We talk plenty about offering children rich experiences. Experiences lay the foundation for millions of neuronal connections in children’s brains. Naturally, they are important. Yet, an experience alone simply cannot foster intricate connections unless we layer these experiences one atop another. It is layering of each experience, more importantly, how we layer them, that will help children weave a big web of connections. These connections will then give way to self-directed exploration and comprehension.
The Experience Itself
We begin with the experience itself. When we take a 13 month old into the woods and simply let the child lead us, we will know instantly what attracts their attention. They might run towards a fallen pinecone, they might walk up and down a pile of crunchy leaves or halt in their tracks with wide-open eyes on hearing the raucous hammering of a woodpecker.

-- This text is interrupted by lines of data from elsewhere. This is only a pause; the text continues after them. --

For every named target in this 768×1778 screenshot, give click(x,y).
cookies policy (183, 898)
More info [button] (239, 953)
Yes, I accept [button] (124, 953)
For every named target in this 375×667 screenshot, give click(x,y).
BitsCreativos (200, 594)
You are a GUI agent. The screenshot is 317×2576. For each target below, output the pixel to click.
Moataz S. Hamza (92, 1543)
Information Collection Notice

This is the experience taking over the child’s whole being. And, our job is to let the child be drenched in that experience. Simply share that moment together.
Yet, when we stop at experiencing that experience, the moment will be lost when the child moves onto something else. We need to seize that moment once the child has had the taste of it and relay it – “Wow, what was that loud noise? Did you hear it? I think I heard it in that direction. Come with me, let’s go have a look at what that was.” And, we now take the child along and feed that curiosity stemming from the experience. “Look at that, that is a woodpecker. Do you see it’s beak? Look how sharp it is. It is pecking away at the tree.”

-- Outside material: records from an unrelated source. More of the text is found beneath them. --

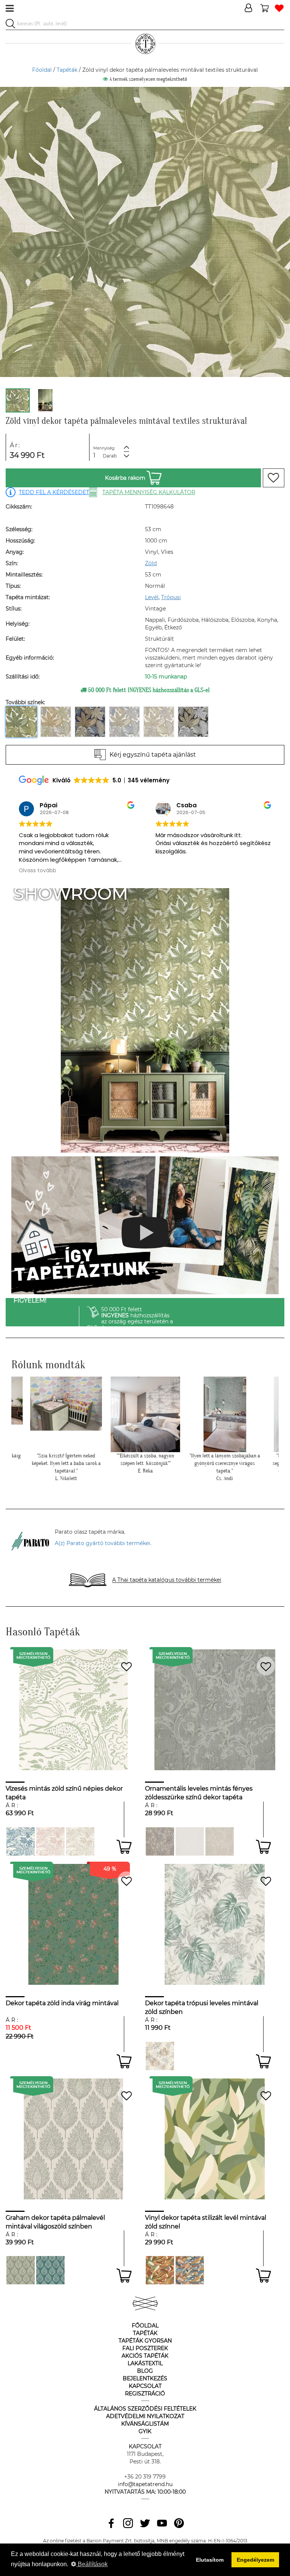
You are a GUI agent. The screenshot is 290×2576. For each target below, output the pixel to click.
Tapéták (67, 69)
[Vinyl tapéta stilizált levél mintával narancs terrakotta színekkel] (160, 2270)
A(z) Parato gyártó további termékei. (103, 1543)
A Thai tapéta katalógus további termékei (166, 1580)
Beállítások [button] (92, 2564)
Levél (152, 597)
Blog (145, 2370)
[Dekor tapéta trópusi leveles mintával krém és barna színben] (160, 2056)
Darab (110, 456)
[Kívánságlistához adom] (273, 477)
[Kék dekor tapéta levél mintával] (190, 2270)
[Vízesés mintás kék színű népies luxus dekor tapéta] (20, 1841)
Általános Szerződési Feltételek (145, 2408)
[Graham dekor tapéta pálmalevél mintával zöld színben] (20, 2270)
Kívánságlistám (145, 2423)
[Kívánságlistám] (279, 8)
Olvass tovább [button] (174, 870)
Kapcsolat (145, 2386)
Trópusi (171, 597)
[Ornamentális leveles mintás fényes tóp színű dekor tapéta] (160, 1841)
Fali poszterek (145, 2348)
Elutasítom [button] (210, 2560)
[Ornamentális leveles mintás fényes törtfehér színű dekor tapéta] (190, 1841)
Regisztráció (145, 2393)
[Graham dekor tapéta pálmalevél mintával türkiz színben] (50, 2270)
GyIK (145, 2431)
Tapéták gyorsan (145, 2340)
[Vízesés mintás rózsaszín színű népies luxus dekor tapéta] (50, 1841)
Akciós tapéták (145, 2355)
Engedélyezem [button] (255, 2560)
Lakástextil (145, 2363)
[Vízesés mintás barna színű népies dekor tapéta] (80, 1841)
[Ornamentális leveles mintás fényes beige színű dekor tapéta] (219, 1841)
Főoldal (42, 69)
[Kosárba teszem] (124, 1846)
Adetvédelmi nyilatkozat (145, 2416)
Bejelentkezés (145, 2378)
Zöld (151, 563)
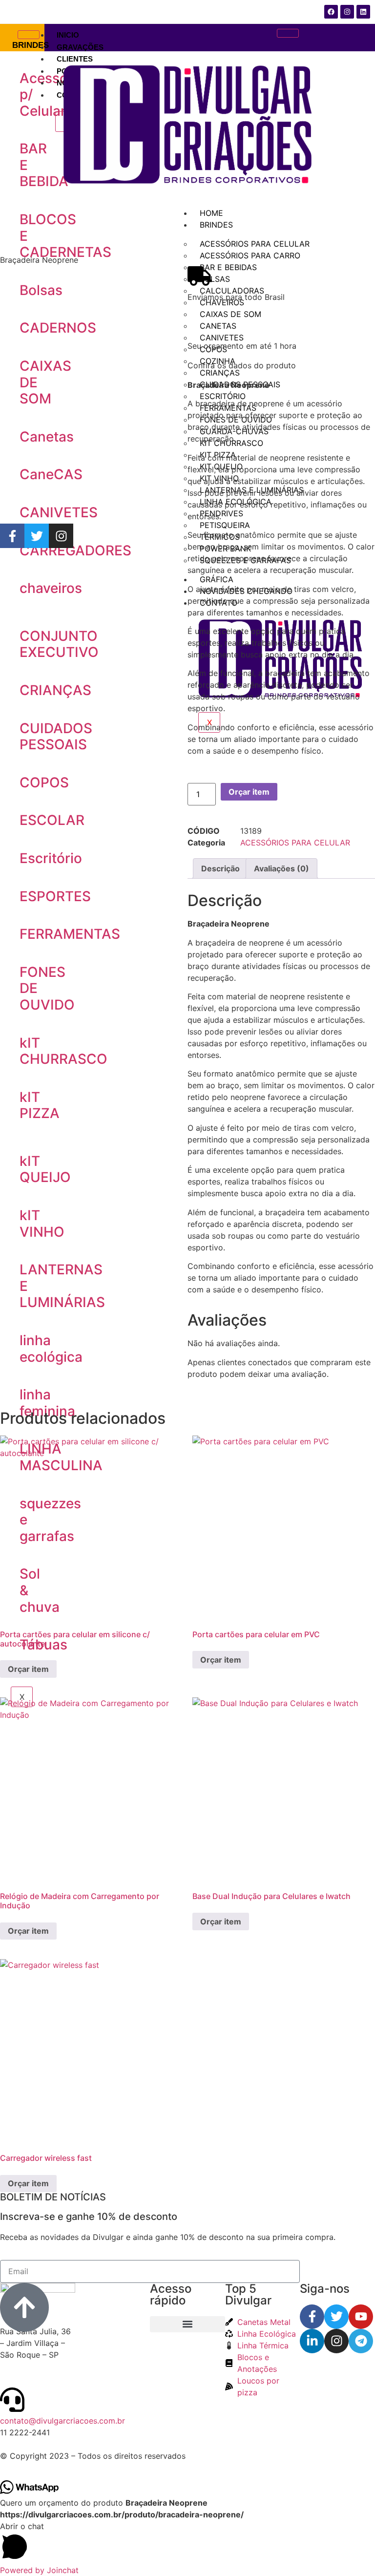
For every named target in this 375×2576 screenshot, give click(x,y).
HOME (211, 213)
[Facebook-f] (12, 536)
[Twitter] (36, 536)
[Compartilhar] (364, 10)
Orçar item (249, 792)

Relaying the experience expands on it almost instantly. We do not want to miss this opportunity because the experience is fresh and happening as we sportscast it.

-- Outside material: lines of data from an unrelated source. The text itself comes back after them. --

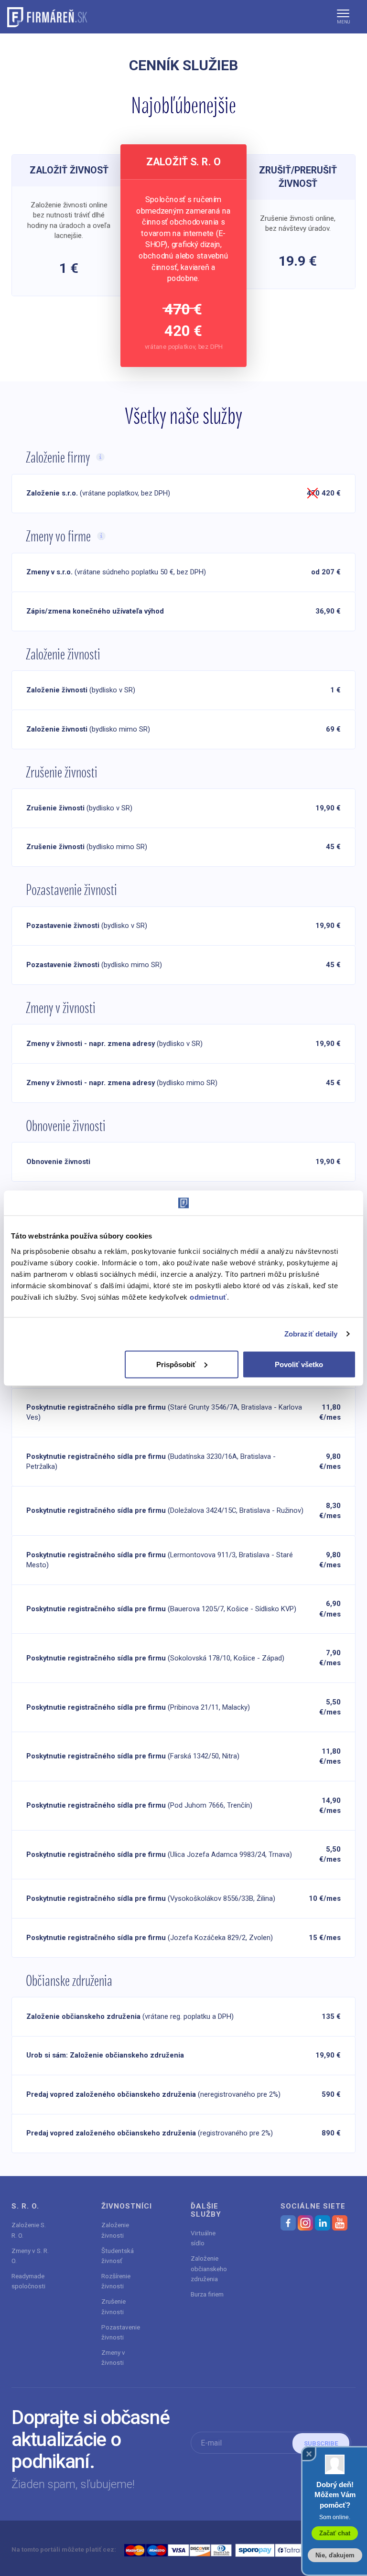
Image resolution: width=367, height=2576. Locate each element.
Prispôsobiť (176, 1364)
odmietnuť (208, 1297)
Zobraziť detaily (311, 1334)
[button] (343, 17)
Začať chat (334, 2533)
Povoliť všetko (299, 1364)
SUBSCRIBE (321, 2443)
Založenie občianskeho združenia (209, 2268)
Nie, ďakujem (335, 2555)
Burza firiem (207, 2294)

Young preschool children have a natural curiosity and the desire to make sense of their world. They don’t need learning that originates outside of themselves but are well-prepared to learn from everything around them—their environment is the curriculum. A good teacher creates a “responsive learning environment” that is full of opportunities to play and explore, while weaving instruction into activities in naturally occurring ways. But this requires teachers who are highly skilled—who understand development, can connect with children, and can create and feel into learning moments on the fly.Erika Christakis, What Preschoolers Really Need From Grownups
Once the experience is complete and we are back from the woods, as adults, we typically tend to move on with our lives. But, what brings back those experiences? What could possibly take the child back to the woods?
Our minds instantly go to the incredible power of imagination yet many young children may not be as adept or ready to travel too far in their minds. So, we want to make use of a few props from our experience to facilitate that recollection and connection – a pine cone from the woods or a large piece of bark would work just enough. We need just enough to bring back the memories, to trigger further conversations and rekindle the excitement. We could even rely on photographs, illustrations or paintings. Using one of these, we narrate again and again adding ever more details and expanding on the experience – “Remember, we went to the woods the other day? Do you remember what we saw? I still have the two pine cones we collected from there. Let’s have a look at them.” And, now we use this as an opportunity to layer the experience furthermore. “This is a closed pine cone. It has tiny sharp needles jutting out from it. Look at this other pine cone, it is open. These are the scales. Do you see how sharp they feel? We must be careful while handling them or the needles might poke us.”
When we have memorabilia, we can always revisit them to recollect the experience. And we must revisit them several times to make sure the layer is sturdy.
Songs & Stories
From this point on, we can expand using the expansive world of songs and stories. Is it possible to find a book on pine cones or a book on woodpeckers? Can you find a way for your child to browse through different woodpeckers by putting together a picture series? Can you find a way for your child listen to the sound of a woodpecker? Is it possible to make art using the pinecones? These are all ways to further the experience by adding multiple expansive layers.
We can always revisit the place of the experience, in this case, the woods, but this time the child will not be a novice. They will be so much more aware. There will be so much more to look for, to pay attention to and learn from.
For young children, it is not just the experience but the layering that make it last. An experience is too fleeting unless we expand on it, recollect it, speak extensively about it and build stories around it. We simply cannot reap the most out of it unless we invest more in it. So, our role as adults is to be the bridge that will connect our children to the world. We must feed that curiosity, nurture that enthusiasm and show them ways to explore so they can take it further.